*Data under study:*
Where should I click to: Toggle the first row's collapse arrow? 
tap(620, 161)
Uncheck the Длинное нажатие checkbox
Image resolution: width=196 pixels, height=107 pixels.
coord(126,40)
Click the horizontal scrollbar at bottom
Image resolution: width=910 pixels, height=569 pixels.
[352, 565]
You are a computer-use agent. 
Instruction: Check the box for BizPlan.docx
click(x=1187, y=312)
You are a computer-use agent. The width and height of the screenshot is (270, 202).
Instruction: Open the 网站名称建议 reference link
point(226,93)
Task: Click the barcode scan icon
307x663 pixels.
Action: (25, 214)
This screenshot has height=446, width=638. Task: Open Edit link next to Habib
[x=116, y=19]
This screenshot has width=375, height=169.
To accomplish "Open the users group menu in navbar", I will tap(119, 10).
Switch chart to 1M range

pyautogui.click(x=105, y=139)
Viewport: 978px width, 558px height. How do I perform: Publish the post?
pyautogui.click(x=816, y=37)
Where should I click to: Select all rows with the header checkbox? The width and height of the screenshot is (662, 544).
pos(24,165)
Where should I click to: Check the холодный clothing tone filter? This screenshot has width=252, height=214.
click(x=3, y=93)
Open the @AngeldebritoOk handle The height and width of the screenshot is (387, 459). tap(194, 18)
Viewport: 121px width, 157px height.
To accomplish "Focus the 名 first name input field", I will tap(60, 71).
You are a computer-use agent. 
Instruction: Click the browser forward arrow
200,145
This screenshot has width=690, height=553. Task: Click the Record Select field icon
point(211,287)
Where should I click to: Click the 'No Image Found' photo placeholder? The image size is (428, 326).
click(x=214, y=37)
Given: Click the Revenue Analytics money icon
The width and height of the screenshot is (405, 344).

*Goal of the exercise:* Each line from the one holding "Viewport: 121px width, 157px height." through the last line of the data is to be transcribed exactly, with nothing else added.

*Result for this task:*
Viewport: 121px width, 157px height.
To accomplish "Focus the 名 first name input field", I will tap(60, 71).
You are a computer-use agent. 
Instruction: Click the browser forward arrow
200,145
This screenshot has width=690, height=553. Task: Click the Record Select field icon
point(211,287)
Where should I click to: Click the 'No Image Found' photo placeholder? The image size is (428, 326).
click(x=214, y=37)
Given: Click the Revenue Analytics money icon
The width and height of the screenshot is (405, 344).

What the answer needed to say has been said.